Starting at the line that contains "You are a GUI", return every line through the end of the data exactly, without pictures.

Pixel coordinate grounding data
== Segment start ==
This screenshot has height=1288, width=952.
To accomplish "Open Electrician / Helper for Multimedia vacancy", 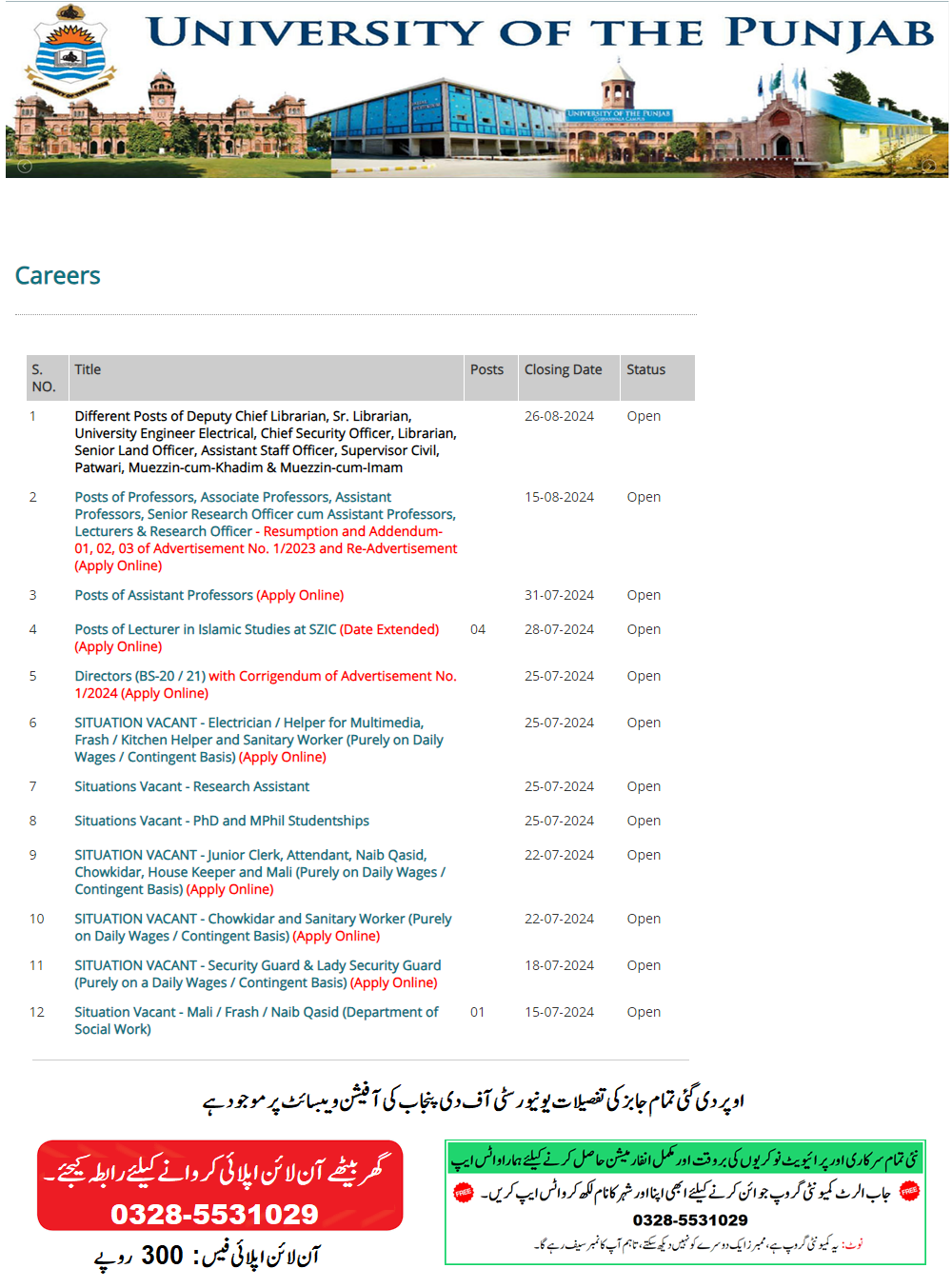I will coord(248,723).
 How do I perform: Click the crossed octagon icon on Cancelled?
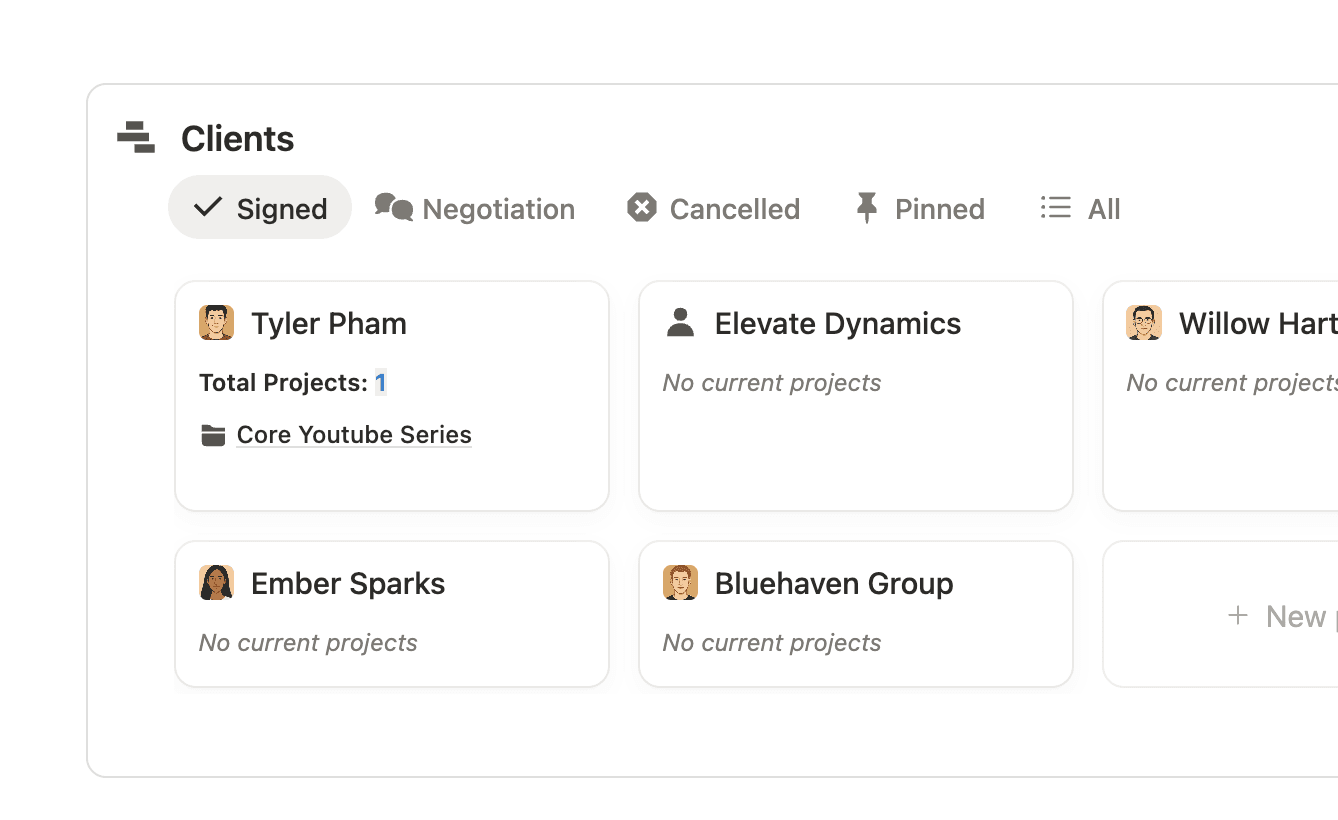point(644,208)
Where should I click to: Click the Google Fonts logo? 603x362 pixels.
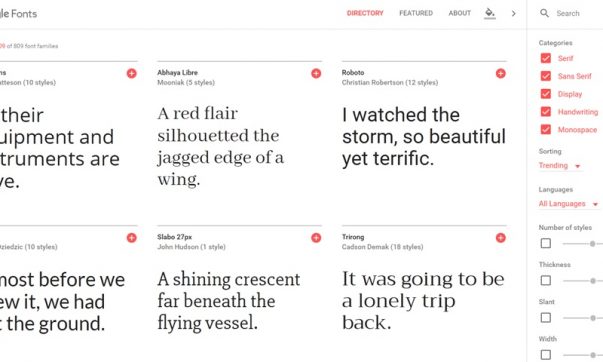coord(18,14)
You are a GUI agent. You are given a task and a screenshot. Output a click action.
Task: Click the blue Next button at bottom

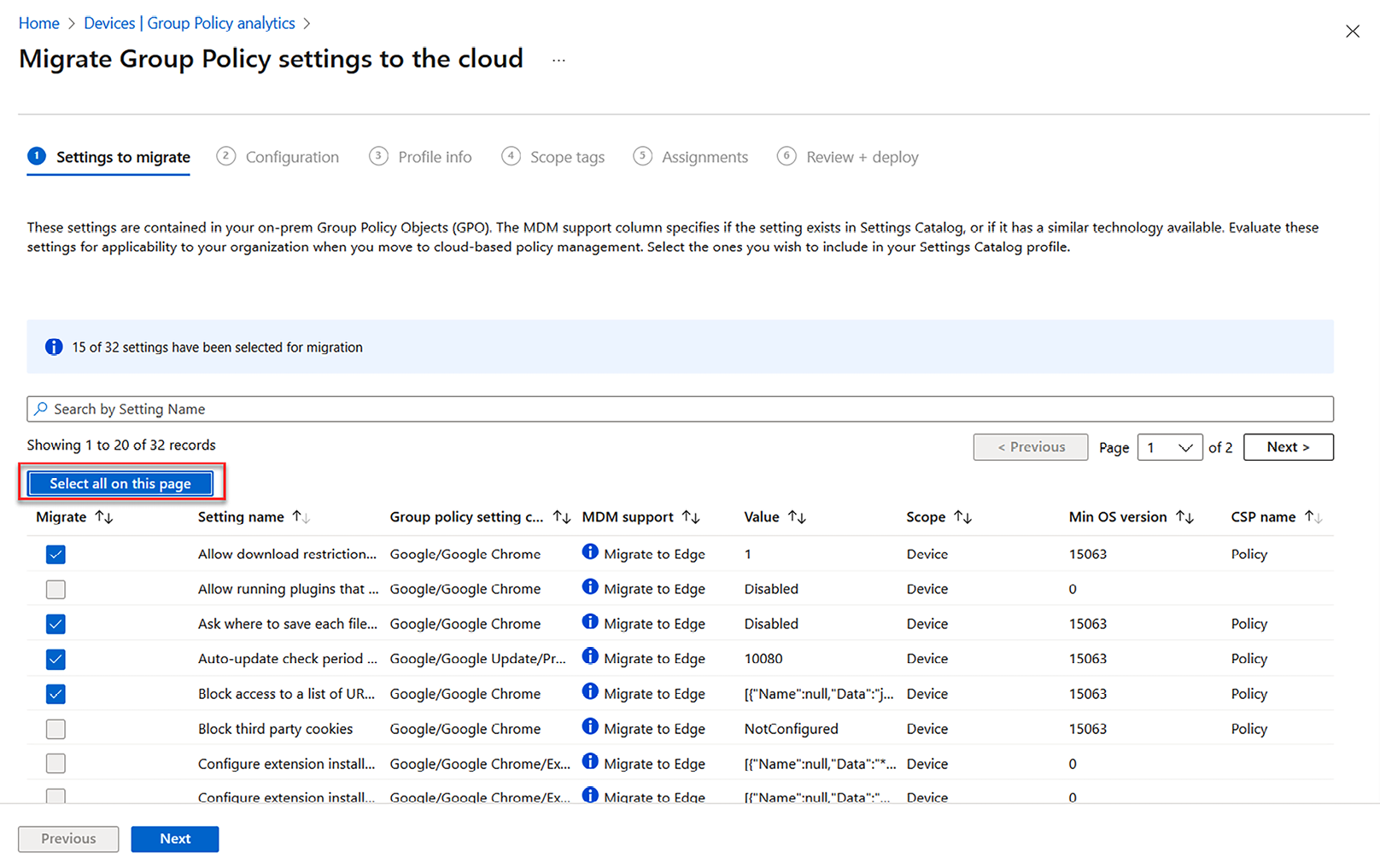point(175,839)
== Segment end ==
**Response to this exercise:**
You are a GUI agent. You are given a task and a screenshot. Output a click action.
Task: Click the blue Next button at bottom

point(175,839)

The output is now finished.